_What you have to do:_
Could you restate word for word every line from the one containing "This screenshot has" to the end of the data below, pictures excluded?

***

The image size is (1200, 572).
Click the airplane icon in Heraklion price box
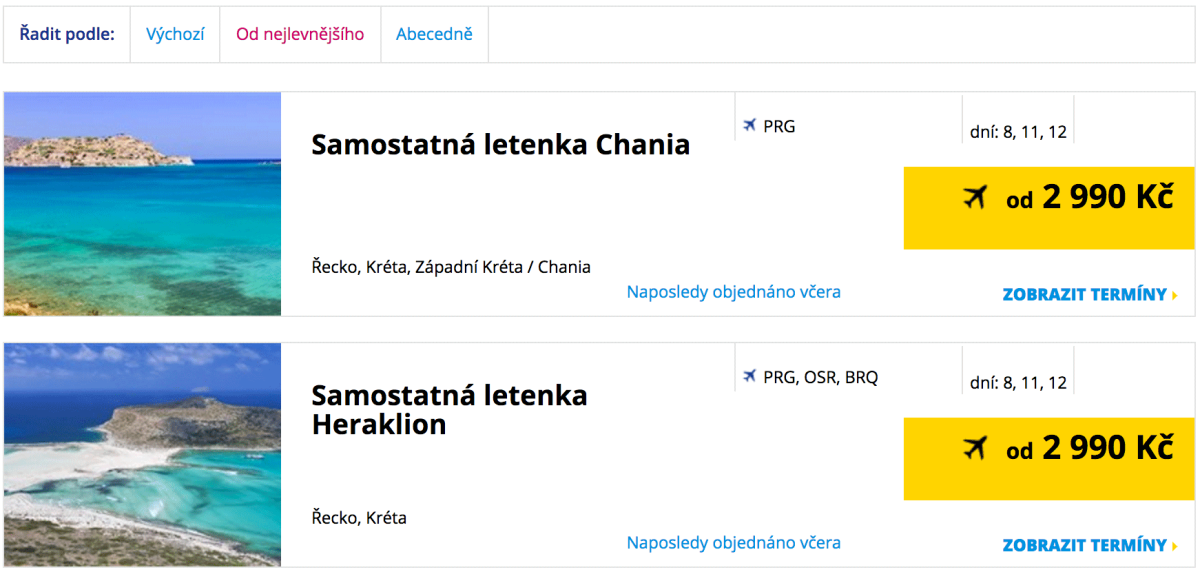976,449
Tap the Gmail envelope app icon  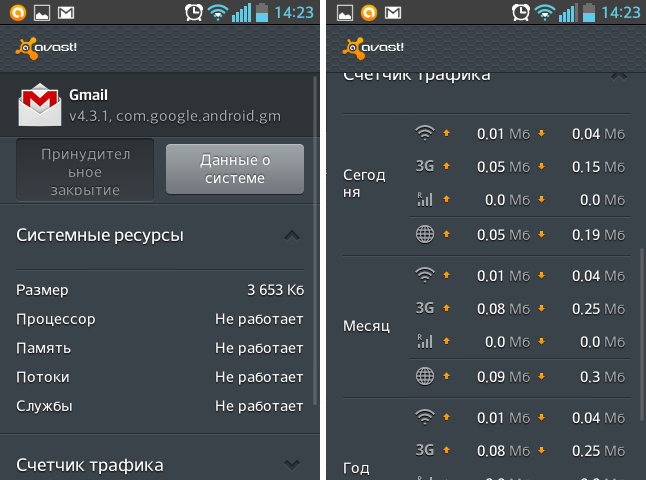(41, 104)
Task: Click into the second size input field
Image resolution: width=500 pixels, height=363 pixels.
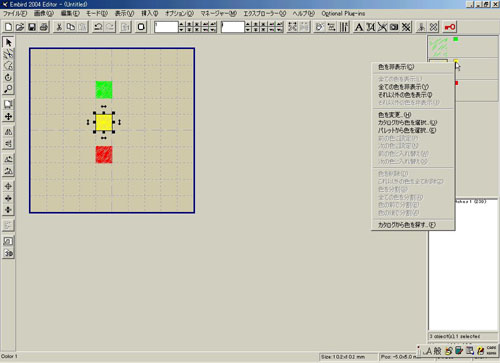Action: (233, 27)
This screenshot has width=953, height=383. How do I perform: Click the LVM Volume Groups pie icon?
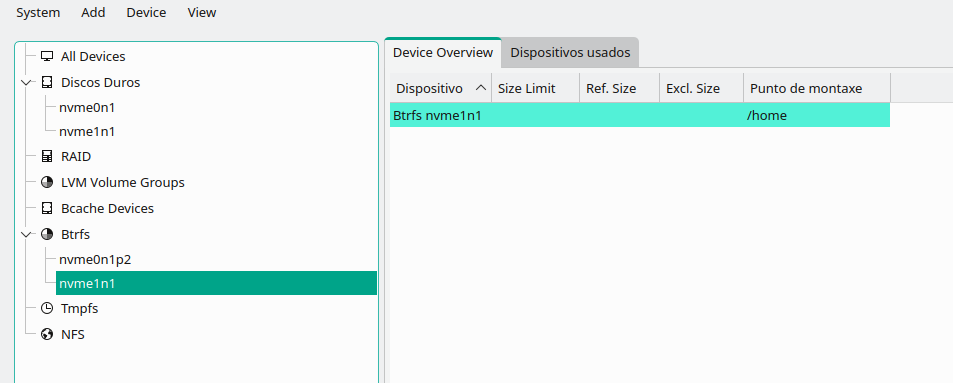tap(47, 182)
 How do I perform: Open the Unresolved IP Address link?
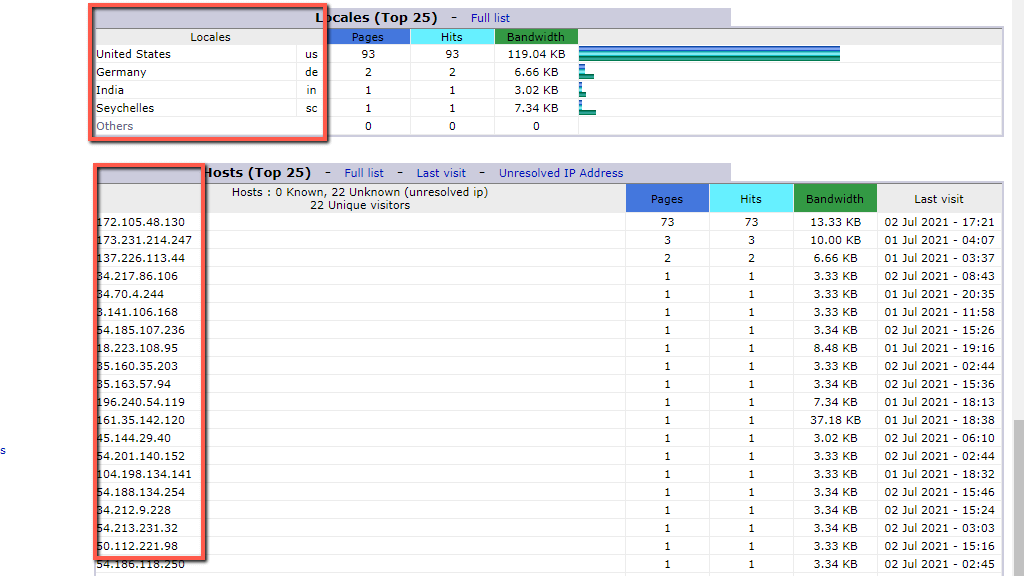pyautogui.click(x=561, y=173)
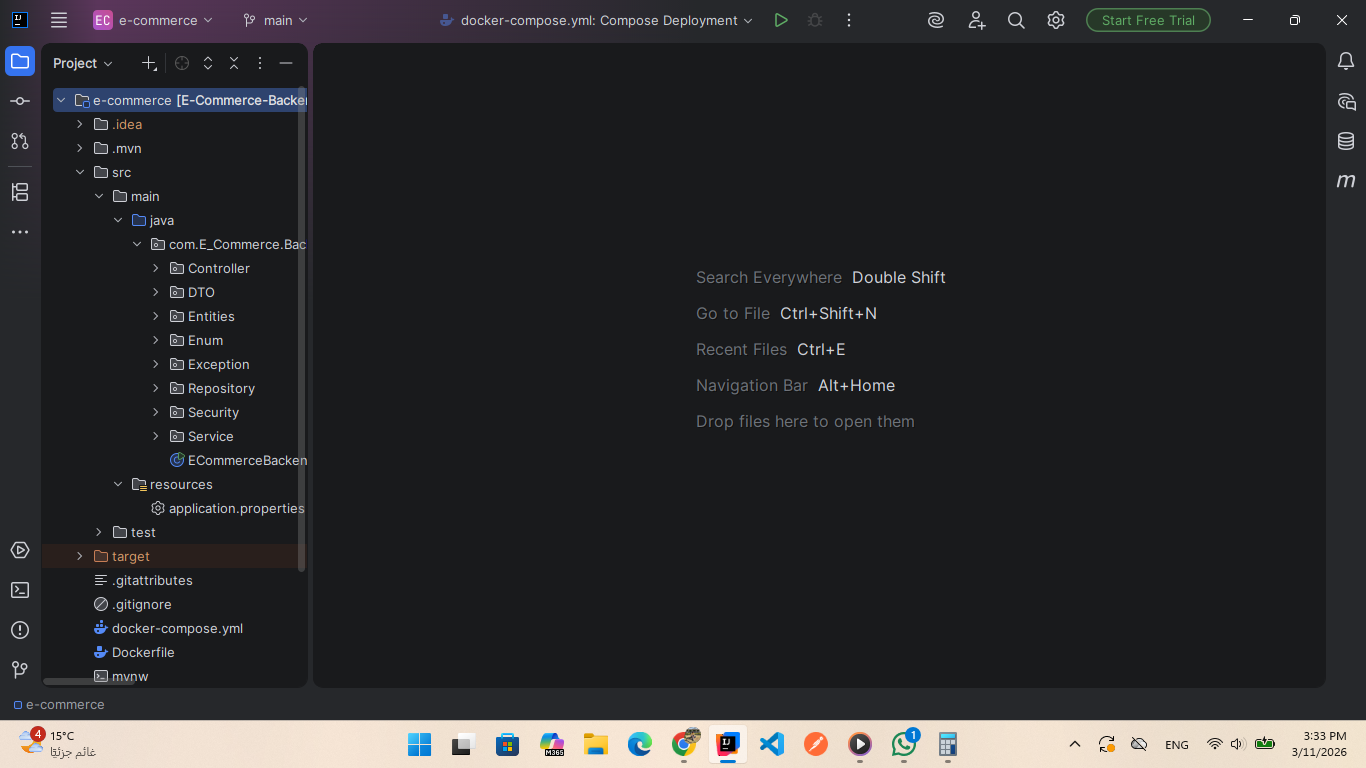
Task: Open the Structure tool window
Action: click(x=20, y=192)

***

_Task result:_
This screenshot has width=953, height=383. How do I perform: Click the LVM Volume Groups pie icon?
tap(47, 182)
 How do I perform: Open the Unresolved IP Address link?
pyautogui.click(x=561, y=173)
Task: Open the Structure tool window
Action: click(x=20, y=192)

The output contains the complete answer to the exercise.